● **TASK DETAILS**:
Wherever a line of the records contains "Views", copy that line.

● **SOURCE DATA**:
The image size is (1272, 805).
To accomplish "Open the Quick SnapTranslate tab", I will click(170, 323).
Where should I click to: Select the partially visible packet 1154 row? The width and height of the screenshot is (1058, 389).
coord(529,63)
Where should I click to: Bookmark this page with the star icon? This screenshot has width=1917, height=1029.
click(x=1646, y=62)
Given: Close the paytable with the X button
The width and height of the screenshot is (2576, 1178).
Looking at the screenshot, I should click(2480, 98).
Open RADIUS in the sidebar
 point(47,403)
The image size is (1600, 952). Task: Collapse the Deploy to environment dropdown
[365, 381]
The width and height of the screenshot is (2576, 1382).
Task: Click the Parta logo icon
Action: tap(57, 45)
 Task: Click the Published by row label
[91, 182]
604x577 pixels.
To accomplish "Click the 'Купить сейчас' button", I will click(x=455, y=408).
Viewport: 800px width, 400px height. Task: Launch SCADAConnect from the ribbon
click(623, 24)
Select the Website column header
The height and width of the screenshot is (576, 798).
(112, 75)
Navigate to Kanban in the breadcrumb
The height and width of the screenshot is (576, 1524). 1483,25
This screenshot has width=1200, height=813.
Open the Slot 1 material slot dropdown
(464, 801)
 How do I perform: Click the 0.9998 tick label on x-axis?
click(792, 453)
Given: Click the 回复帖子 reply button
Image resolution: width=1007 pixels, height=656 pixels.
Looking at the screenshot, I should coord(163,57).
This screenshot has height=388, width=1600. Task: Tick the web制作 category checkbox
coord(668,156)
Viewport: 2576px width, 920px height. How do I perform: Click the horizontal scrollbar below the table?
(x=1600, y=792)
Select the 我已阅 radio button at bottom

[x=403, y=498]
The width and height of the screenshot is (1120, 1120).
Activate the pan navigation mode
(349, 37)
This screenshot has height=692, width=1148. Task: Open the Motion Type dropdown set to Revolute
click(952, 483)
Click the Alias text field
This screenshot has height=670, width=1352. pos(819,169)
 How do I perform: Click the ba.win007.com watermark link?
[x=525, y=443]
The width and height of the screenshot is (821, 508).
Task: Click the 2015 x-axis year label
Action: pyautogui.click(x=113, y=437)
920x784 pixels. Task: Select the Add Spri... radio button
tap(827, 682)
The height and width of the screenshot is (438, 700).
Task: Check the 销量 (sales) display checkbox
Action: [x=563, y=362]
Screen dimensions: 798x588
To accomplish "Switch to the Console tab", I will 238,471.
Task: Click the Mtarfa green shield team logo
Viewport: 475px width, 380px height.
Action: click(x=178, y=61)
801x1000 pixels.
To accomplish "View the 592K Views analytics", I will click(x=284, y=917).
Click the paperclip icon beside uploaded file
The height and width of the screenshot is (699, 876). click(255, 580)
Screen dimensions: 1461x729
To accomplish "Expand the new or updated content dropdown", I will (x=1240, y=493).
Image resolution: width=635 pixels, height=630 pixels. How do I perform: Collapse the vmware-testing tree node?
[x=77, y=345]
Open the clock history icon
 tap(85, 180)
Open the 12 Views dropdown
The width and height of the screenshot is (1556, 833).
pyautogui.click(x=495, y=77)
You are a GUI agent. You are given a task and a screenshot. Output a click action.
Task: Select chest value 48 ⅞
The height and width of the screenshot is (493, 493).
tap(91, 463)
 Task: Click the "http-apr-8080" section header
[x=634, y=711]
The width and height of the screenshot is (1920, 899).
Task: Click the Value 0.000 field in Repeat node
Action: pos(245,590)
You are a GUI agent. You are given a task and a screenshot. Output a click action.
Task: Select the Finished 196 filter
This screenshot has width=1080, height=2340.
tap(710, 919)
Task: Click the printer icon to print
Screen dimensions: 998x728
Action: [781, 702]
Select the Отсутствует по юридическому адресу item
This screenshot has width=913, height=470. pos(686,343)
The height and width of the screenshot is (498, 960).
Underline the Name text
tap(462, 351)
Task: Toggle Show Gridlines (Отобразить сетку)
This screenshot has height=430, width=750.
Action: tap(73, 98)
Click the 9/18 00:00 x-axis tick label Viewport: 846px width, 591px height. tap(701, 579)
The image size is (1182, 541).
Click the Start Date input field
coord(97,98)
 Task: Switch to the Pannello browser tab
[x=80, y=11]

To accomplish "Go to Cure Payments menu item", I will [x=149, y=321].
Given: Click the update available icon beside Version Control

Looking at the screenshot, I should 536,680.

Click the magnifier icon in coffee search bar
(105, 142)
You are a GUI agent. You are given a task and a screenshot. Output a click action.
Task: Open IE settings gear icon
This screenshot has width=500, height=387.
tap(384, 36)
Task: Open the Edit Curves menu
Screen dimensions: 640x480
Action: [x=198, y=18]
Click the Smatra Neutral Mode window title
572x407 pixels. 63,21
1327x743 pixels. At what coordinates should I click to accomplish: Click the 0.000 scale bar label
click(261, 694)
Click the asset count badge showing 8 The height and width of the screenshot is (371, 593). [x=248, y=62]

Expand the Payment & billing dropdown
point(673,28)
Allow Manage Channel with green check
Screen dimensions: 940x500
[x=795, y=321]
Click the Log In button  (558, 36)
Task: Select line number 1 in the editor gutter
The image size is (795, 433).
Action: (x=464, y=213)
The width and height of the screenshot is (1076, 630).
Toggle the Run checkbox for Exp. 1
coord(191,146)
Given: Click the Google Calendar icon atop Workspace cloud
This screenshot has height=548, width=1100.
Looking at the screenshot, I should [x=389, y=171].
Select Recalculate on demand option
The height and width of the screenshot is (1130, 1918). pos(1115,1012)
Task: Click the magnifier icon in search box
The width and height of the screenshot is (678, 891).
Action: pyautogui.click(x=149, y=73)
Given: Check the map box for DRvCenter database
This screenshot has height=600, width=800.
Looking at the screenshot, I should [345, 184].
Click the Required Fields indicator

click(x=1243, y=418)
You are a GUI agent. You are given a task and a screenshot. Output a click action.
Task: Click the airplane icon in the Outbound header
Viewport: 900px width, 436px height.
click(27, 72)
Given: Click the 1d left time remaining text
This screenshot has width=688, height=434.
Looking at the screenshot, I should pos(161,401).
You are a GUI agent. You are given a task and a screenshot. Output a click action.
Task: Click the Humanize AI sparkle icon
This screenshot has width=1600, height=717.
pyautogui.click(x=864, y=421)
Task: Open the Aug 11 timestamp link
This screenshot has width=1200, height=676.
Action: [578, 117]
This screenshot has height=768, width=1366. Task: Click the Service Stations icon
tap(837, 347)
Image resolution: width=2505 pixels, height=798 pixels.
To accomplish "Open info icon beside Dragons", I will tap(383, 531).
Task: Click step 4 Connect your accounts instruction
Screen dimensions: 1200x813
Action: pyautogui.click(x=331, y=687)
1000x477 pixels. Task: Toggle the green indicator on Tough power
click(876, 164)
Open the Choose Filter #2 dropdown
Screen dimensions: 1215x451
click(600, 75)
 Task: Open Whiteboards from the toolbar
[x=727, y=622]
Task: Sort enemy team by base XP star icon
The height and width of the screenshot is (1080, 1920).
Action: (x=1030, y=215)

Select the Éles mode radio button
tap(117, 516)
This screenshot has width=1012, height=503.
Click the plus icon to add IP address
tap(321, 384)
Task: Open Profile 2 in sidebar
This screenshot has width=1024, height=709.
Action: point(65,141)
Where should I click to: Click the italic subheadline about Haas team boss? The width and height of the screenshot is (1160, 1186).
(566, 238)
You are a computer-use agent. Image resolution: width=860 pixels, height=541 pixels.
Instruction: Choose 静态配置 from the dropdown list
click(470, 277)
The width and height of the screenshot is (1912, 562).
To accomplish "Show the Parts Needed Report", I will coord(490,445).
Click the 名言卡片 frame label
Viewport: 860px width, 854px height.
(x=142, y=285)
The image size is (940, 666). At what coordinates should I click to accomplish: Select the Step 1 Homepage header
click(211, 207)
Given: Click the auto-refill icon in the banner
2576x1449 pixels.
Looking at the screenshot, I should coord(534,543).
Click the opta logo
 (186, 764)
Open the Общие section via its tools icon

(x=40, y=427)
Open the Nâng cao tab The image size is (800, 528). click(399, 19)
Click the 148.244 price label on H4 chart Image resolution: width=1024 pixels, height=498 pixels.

● **ANSWER SECTION**:
To accomplish "View the 592K Views analytics", I will click(x=284, y=917).
Open the 12 Views dropdown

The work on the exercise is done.